DATA RECORDS:
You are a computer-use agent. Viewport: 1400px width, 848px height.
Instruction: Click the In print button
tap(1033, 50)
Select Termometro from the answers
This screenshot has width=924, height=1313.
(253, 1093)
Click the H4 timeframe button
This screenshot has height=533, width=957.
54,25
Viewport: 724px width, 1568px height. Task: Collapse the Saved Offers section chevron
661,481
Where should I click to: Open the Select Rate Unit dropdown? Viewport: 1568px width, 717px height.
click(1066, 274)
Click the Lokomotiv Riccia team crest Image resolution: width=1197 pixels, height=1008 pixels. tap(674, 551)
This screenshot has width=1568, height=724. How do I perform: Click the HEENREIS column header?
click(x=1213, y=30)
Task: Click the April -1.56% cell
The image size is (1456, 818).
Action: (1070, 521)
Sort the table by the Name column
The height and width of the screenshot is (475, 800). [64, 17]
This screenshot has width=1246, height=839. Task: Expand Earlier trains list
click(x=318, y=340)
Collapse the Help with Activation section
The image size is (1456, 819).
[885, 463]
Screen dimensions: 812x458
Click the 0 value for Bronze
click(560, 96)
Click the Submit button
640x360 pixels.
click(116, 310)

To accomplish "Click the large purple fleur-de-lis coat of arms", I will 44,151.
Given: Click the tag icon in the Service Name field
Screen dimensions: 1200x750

WORK REQUIRED: Starting with the first line, give back the whole listing exactly.

RESPONSE TO THIS EXERCISE:
You are a computer-use agent. Viewport: 1400px width, 848px height.
Instruction: Click the In print button
tap(1033, 50)
Select Termometro from the answers
This screenshot has width=924, height=1313.
(253, 1093)
Click the H4 timeframe button
This screenshot has height=533, width=957.
54,25
Viewport: 724px width, 1568px height. Task: Collapse the Saved Offers section chevron
661,481
Where should I click to: Open the Select Rate Unit dropdown? Viewport: 1568px width, 717px height.
click(1066, 274)
Click the Lokomotiv Riccia team crest Image resolution: width=1197 pixels, height=1008 pixels. tap(674, 551)
This screenshot has width=1568, height=724. How do I perform: Click the HEENREIS column header?
click(x=1213, y=30)
Task: Click the April -1.56% cell
The image size is (1456, 818).
Action: (1070, 521)
Sort the table by the Name column
The height and width of the screenshot is (475, 800). [64, 17]
This screenshot has width=1246, height=839. Task: Expand Earlier trains list
click(x=318, y=340)
Collapse the Help with Activation section
The image size is (1456, 819).
[885, 463]
Screen dimensions: 812x458
Click the 0 value for Bronze
click(560, 96)
Click the Submit button
640x360 pixels.
click(116, 310)

To accomplish "Click the large purple fleur-de-lis coat of arms", I will 44,151.
Given: Click the tag icon in the Service Name field
Screen dimensions: 1200x750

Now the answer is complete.